Remove duplicate variables

df <- df %>%
  select(-education.num)

VARIATION

Visualising the distribution of a categorical variable, use Bar-Chart

How you visualise the distribution of a variable will depend on whether the variable is categorical or continuous. To examine the distribution of a categorical variable, use a bar chart:

Visualising the distribution of a continuous variable, use a histogram:

ggplot(data = df) +
  geom_histogram(mapping = aes(x = hours.per.week, fill=..count..), binwidth = 5, col="red") +
  scale_fill_gradient("Count", low = "green", high = "red")

To make it easy to see the unusual values, we need to zoom into to small values of the y-axis with coord_cartesian():

ggplot(data = df) +
  geom_histogram(mapping = aes(x = hours.per.week)) +
  coord_cartesian(ylim = c(0, 100), xlim = c(90, 100))

COVARIATION

Variation describes the behavior within a variable, covariation describes the behavior between variables.

A categorical and continuous variable

to display the distribution of a continuous variable broken down by a categorical variable is the boxplot.

Two categorical variables

To visualise the covariation between categorical variables, you’ll need to count the number of observations for each combination.
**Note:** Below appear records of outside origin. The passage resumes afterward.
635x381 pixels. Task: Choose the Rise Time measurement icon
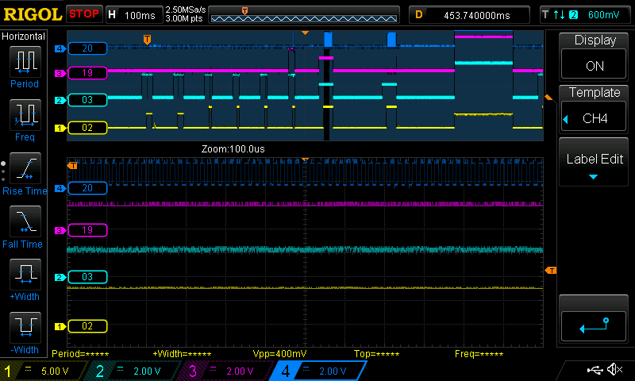(x=25, y=168)
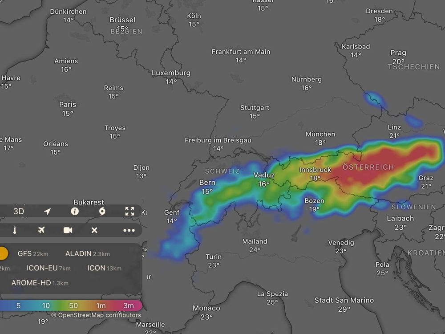The width and height of the screenshot is (445, 334).
Task: Click the X icon in the layer row
Action: pos(94,230)
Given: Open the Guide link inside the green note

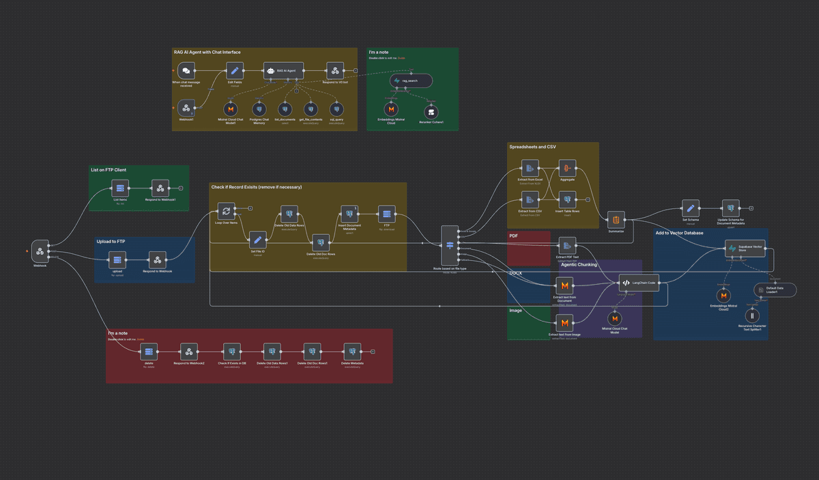Looking at the screenshot, I should pos(403,59).
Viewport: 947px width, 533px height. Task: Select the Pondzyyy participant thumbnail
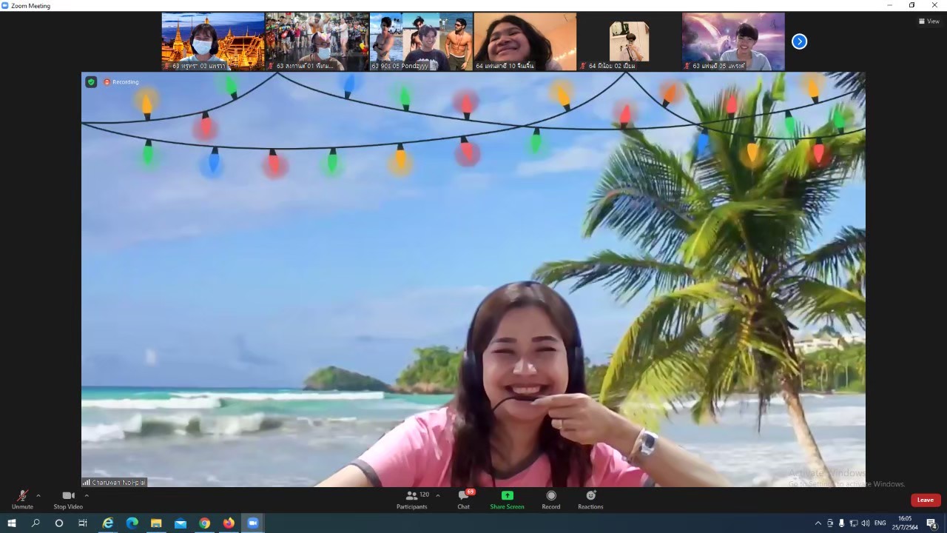tap(421, 41)
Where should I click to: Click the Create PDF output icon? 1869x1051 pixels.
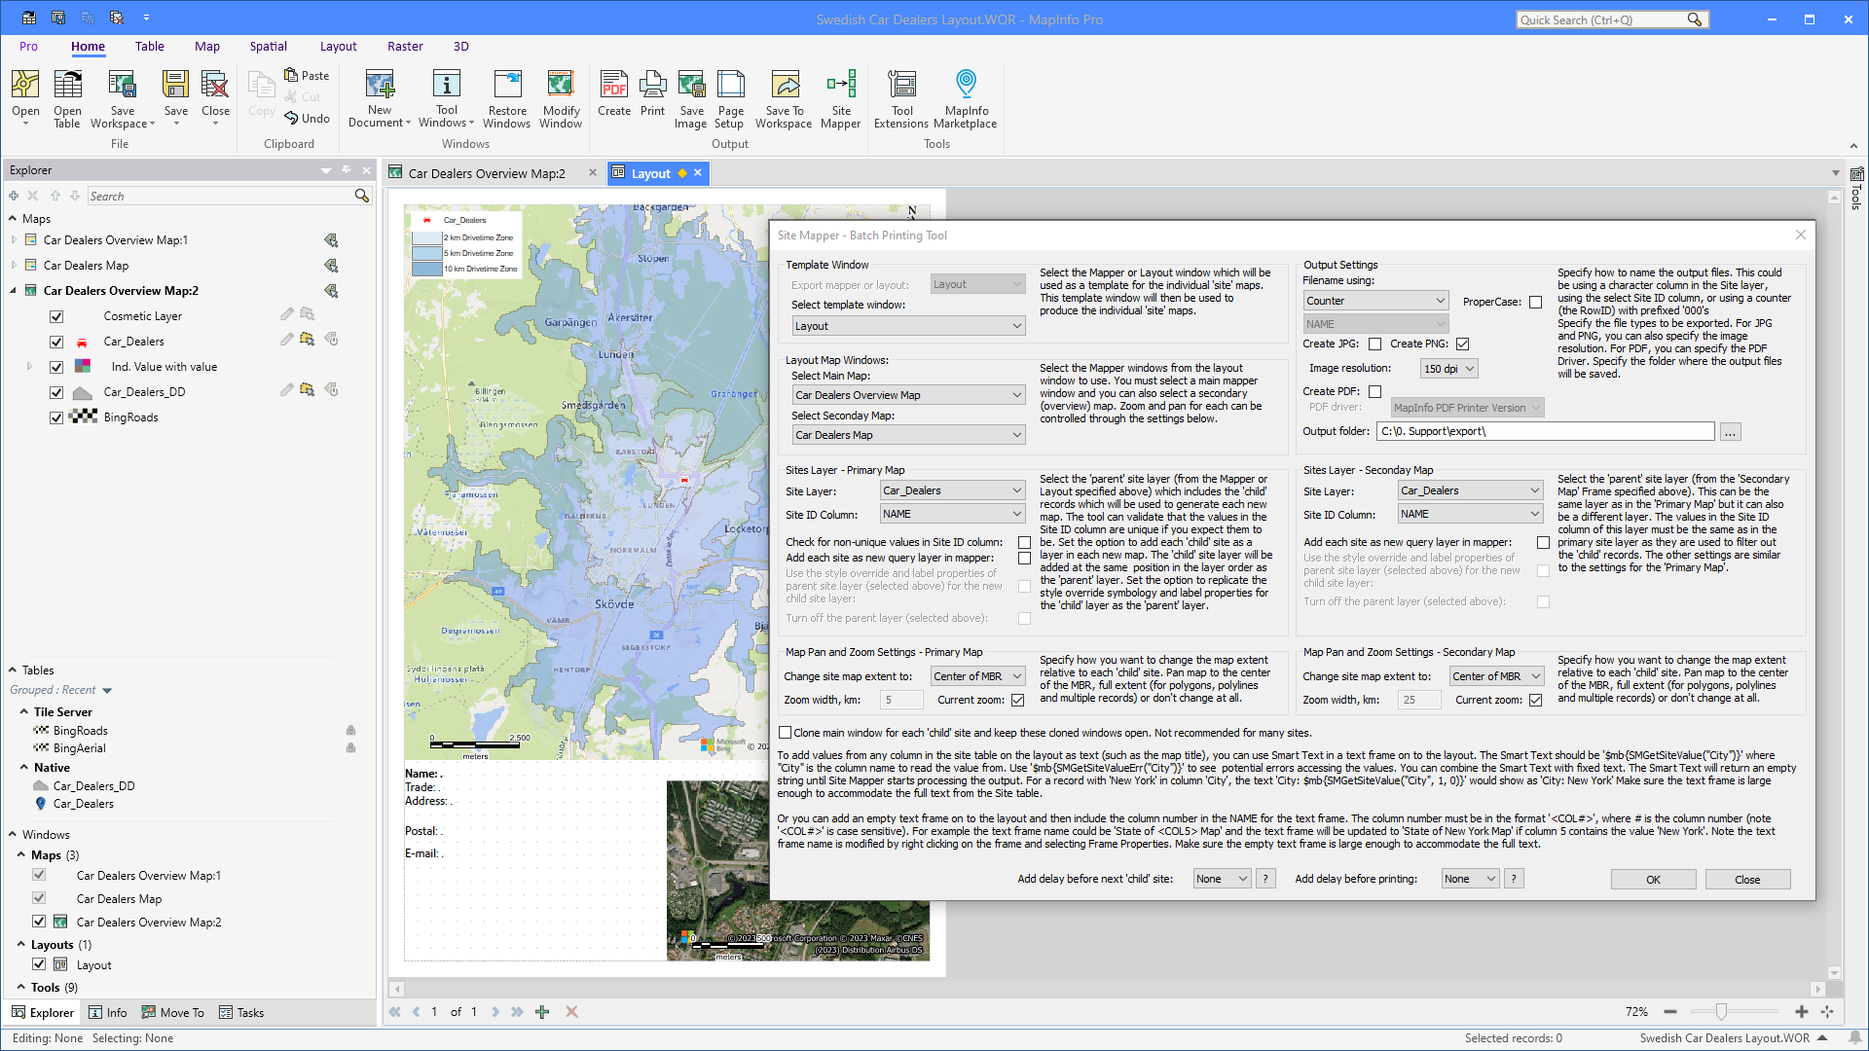(x=613, y=97)
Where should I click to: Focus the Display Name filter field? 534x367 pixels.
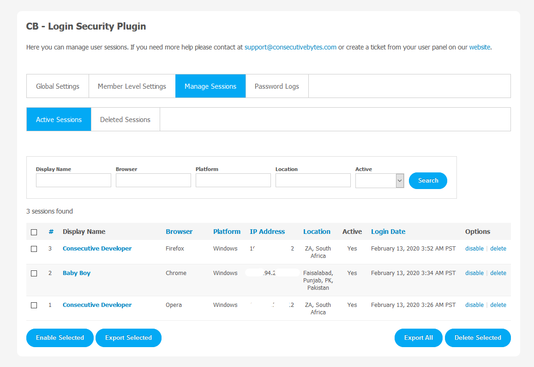coord(73,180)
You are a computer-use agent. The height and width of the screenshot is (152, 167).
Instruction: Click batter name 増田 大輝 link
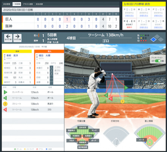pos(44,55)
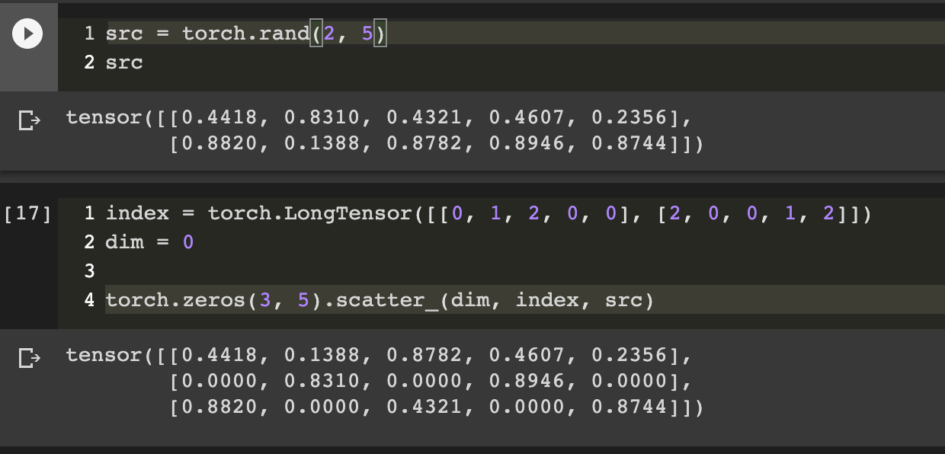
Task: Click line number 1 in first cell
Action: coord(90,34)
One way to do that is to rely on the built-in geom_count():

ggplot(data = df) +
  geom_count(mapping = aes(x = education, y = race)) +
   theme(axis.text.x=element_text(angle=90,hjust=1,vjust=0.5)) +
  coord_flip()

Then visualise with geom_tile() and the fill aesthetic:

df %>% 
  count(education, race) %>%  
  ggplot(mapping = aes(x = education, y = race)) +
    geom_tile(mapping = aes(fill = n)) +
  theme(axis.text.x=element_text(angle=90,hjust=1,vjust=0.5)) +
  coord_flip()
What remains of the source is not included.